Dataset entries below:
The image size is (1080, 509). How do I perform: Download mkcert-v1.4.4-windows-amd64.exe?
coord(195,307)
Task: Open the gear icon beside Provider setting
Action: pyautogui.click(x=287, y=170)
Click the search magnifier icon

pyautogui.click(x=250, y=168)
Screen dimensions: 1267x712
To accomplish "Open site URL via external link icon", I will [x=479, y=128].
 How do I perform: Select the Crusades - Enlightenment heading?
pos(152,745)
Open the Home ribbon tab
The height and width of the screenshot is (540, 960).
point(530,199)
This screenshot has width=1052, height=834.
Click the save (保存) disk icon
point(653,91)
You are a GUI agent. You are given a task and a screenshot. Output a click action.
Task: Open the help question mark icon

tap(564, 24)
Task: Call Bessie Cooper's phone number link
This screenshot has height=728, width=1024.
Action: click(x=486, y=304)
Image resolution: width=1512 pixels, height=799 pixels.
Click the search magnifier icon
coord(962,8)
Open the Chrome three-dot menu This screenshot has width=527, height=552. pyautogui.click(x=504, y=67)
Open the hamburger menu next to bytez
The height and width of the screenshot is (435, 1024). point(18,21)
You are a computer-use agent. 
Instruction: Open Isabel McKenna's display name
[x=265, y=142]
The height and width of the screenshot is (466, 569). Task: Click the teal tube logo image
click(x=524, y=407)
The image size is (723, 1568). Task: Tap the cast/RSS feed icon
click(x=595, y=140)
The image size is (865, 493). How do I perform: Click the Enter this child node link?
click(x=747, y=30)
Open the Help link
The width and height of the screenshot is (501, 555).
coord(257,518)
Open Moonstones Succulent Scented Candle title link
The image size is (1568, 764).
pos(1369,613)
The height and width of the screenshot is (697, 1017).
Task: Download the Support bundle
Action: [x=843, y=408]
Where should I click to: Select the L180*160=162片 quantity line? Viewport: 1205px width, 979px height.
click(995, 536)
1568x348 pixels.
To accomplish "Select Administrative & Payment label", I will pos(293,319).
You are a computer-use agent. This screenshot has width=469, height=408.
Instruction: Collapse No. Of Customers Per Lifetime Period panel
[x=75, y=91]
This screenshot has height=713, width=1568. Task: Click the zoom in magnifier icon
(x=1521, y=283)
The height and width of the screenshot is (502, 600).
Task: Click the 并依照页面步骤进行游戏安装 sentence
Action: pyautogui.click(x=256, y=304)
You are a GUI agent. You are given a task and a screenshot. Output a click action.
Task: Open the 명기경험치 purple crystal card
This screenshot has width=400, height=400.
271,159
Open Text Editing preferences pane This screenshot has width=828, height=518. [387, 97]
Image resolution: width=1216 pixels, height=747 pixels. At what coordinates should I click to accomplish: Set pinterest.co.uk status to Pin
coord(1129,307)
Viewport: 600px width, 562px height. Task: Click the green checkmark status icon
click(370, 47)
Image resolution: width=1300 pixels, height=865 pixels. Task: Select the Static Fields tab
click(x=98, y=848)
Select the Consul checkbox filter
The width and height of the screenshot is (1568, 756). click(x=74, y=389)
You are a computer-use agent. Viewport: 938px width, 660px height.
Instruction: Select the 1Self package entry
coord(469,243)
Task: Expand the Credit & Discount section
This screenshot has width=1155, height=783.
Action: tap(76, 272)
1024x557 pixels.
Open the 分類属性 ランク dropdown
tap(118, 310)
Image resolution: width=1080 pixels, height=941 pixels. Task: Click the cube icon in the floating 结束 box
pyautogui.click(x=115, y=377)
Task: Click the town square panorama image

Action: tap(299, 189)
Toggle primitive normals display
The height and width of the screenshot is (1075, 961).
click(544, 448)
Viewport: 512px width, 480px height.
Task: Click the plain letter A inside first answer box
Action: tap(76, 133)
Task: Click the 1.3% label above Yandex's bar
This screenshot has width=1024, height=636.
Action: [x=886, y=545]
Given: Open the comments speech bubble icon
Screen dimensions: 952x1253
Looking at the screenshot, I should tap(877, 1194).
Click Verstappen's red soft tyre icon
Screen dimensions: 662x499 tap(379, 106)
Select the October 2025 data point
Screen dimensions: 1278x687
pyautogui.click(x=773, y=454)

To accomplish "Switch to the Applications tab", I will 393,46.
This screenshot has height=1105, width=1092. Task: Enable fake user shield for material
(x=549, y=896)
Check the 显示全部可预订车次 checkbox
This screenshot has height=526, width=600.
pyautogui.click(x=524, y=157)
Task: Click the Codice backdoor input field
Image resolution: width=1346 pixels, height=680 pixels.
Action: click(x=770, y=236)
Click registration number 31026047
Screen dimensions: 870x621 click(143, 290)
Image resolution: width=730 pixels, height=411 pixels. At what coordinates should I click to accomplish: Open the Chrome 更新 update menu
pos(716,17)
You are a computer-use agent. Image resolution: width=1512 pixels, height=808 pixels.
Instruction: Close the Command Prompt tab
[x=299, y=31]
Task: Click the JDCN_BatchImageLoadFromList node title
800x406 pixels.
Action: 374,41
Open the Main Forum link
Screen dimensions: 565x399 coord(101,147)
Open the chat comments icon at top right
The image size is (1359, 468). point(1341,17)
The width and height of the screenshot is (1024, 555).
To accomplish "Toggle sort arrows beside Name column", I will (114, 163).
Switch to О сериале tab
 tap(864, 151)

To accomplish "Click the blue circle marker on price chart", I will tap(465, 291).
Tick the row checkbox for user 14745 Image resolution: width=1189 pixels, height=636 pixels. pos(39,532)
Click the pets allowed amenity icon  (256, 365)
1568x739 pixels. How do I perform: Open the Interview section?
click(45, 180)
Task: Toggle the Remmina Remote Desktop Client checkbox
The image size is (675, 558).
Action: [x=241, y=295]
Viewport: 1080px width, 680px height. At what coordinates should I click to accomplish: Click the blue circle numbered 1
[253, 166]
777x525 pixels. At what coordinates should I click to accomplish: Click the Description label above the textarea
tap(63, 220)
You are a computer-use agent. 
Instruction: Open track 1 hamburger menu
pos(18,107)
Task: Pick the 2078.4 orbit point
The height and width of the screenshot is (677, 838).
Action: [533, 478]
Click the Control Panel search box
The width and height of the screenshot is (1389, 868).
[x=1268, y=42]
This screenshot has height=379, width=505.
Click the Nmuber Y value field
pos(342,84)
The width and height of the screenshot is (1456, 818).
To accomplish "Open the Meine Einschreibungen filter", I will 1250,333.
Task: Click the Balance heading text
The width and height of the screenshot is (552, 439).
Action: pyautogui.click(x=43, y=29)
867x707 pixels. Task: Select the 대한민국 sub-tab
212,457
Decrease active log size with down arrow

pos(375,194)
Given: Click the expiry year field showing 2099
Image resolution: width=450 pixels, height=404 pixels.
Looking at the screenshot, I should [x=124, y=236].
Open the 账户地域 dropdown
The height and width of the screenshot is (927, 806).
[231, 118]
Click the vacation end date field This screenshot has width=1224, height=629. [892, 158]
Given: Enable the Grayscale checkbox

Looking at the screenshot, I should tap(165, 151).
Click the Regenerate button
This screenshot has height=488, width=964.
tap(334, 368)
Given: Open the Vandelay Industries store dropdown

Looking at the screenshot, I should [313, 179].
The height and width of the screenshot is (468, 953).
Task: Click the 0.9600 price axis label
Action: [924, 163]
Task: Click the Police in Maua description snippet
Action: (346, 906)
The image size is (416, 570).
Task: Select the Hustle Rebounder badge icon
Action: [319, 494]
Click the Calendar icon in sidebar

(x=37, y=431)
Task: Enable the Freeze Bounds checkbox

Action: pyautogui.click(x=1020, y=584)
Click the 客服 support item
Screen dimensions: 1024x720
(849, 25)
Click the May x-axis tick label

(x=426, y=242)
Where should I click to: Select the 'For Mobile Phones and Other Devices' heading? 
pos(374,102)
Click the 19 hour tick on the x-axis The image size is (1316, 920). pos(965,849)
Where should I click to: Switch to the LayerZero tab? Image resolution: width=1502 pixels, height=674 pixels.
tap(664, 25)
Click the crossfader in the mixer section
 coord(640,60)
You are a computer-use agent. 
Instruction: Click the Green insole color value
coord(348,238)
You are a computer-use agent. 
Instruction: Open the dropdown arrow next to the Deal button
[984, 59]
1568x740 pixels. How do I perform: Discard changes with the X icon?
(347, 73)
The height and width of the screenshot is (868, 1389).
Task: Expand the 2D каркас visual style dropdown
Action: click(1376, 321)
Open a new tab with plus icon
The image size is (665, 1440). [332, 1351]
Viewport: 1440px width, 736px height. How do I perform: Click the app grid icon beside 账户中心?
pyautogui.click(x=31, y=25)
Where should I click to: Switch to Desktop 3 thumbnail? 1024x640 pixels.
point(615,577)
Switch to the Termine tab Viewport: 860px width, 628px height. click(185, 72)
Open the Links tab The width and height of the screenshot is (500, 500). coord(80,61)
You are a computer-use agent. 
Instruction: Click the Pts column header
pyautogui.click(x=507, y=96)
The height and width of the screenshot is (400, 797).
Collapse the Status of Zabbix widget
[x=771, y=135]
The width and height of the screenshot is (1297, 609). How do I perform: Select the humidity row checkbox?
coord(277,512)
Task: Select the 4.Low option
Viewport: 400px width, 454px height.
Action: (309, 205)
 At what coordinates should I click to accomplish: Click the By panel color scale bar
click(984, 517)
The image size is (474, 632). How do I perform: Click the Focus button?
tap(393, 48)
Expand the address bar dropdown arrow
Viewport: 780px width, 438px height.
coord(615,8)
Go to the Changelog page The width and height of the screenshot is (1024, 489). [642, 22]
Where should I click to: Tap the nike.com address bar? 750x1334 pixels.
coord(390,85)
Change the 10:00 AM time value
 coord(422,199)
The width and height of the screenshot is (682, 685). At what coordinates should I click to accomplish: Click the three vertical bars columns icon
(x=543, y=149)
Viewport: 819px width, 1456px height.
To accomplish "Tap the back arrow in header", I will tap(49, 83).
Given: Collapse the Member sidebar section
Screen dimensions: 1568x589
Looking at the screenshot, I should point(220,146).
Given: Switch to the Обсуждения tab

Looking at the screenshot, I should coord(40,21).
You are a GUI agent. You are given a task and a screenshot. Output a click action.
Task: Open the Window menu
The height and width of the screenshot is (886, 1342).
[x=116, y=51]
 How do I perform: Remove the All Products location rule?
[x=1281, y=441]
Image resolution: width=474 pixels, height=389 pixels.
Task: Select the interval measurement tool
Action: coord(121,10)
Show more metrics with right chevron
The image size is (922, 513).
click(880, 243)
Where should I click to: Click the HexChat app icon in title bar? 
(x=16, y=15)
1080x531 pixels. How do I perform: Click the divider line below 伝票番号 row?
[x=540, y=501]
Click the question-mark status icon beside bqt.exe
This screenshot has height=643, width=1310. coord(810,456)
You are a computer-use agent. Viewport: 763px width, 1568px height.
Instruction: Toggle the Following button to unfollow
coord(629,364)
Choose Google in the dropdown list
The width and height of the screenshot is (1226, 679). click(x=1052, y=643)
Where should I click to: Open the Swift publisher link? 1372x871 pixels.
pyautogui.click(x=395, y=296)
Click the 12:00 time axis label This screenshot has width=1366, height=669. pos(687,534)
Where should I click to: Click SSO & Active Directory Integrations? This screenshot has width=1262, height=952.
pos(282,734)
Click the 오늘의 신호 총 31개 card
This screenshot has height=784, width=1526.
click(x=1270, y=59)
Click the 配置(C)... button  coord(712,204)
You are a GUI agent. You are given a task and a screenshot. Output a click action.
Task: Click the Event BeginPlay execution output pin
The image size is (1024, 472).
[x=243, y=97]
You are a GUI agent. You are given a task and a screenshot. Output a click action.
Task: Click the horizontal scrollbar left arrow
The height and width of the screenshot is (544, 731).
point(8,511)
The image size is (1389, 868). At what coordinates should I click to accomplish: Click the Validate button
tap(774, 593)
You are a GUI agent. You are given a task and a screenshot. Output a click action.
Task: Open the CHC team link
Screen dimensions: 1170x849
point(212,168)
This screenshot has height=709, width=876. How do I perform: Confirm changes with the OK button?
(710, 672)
End of Dataset entries.
* [What the task asks] Could you please find every line of the listing above holding the string "will" and copy it?

* [Task result]
To accomplish "Open site URL via external link icon", I will [x=479, y=128].
To accomplish "Select Administrative & Payment label", I will pos(293,319).
To accomplish "Switch to the Applications tab", I will 393,46.
To accomplish "Toggle sort arrows beside Name column", I will (114, 163).
To accomplish "Click the blue circle marker on price chart", I will tap(465, 291).
To accomplish "Open the Meine Einschreibungen filter", I will 1250,333.
To accomplish "Tap the back arrow in header", I will tap(49, 83).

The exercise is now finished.